Contemporary Playwriting and Manuel de Pedrolo’s Theater
Basic Features of Contemporary Playwriting
Modern theater is characterized by a return to the texts and a recovery of the author’s figure, after the stage performances that dominated the 1970s and 1980s. The support of institutions that emerged with democracy, and the expertise of veteran authors like Josep Maria Benet i Jornet, have favored the emergence of new artists, the most representative of whom began writing in the 1980s. They did so by abandoning the realism that had characterized the scene in the 1950s and 1960s. The influences on authors writing today include Samuel Beckett, Harold Pinter, David Mamet, and Thomas Bernhard. Their perspective is a critical or stylized vision of reality, based on a distant and depersonalized view.
Most new writers deal with individual themes (relationship crises, isolation, loneliness, illness, or aging), but also collective ones (violence, racism, or marginalization). The most significant names, due to their external projection, are Sergi Belbel and Lluïsa Cunillé, both authors born in the early 1960s. Veteran authors, such as Benet i Jornet or Rodolf Sirera, have diversified their writing, sometimes adapting to the audiovisual world. Television has become a platform to promote theater and publicize authors like the Valencian Carlos Alberola, in whose works humor is always present.
Manuel de Pedrolo’s Plays
The work of Manuel de Pedrolo is one of the most extensive and varied in contemporary Catalan literature. Pedrolo cultivated virtually all literary genres and worked with a variety of themes and techniques. The ambition of Pedrolo’s narrative project shows the desire to encompass all genres and themes within the novel, and also the effort to incorporate the technical innovations of 20th-century Catalan fiction. Thus, he wrote detective novels (*The Tail Bites Itself*, *Foul Play*), science fiction (*Typescript of the Second Origin*), and symbolic novels, such as *All the Beasts of Burden*. He also explored different forms of realism in novels such as *A Balance at Dawn*.
Between 1958 and 1963, Manuel de Pedrolo wrote a total of 13 plays focusing on the theme of freedom, analyzed from different angles. These plays share techniques, formal and stylistic elements that link them to the so-called theater of the absurd. Pedrolo raised issues such as the authenticity of man from a Heideggerian perspective (according to which man is more real the more he is unable to communicate with the outside world). He reflected on freedom from a more genuinely political and social standpoint, as well as philosophical aspects of knowledge of the world.

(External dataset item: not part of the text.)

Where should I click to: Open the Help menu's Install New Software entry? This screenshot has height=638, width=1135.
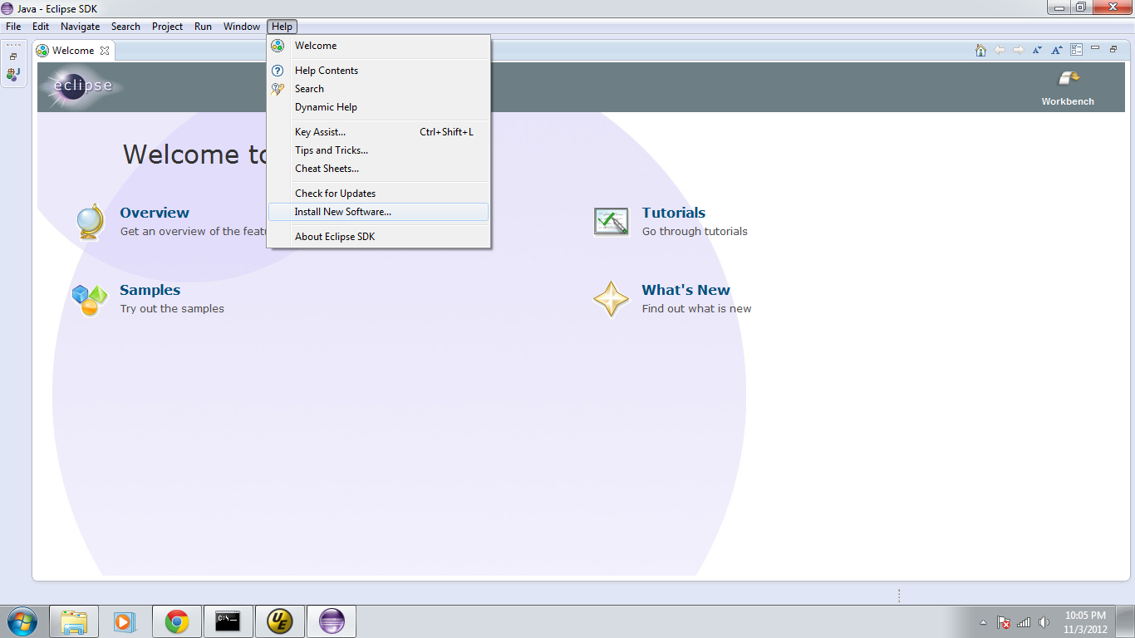pos(342,212)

Arising from the need to expose a collective situation of repression while circumventing Franco’s censorship, his dialogues are stripped of any reference that would allow the action to be located: his pieces have neither geography nor history. Fleeing from anecdotal reality, the characters are symbols that embody the author’s attitude when facing extreme situations, from an existentialist approach.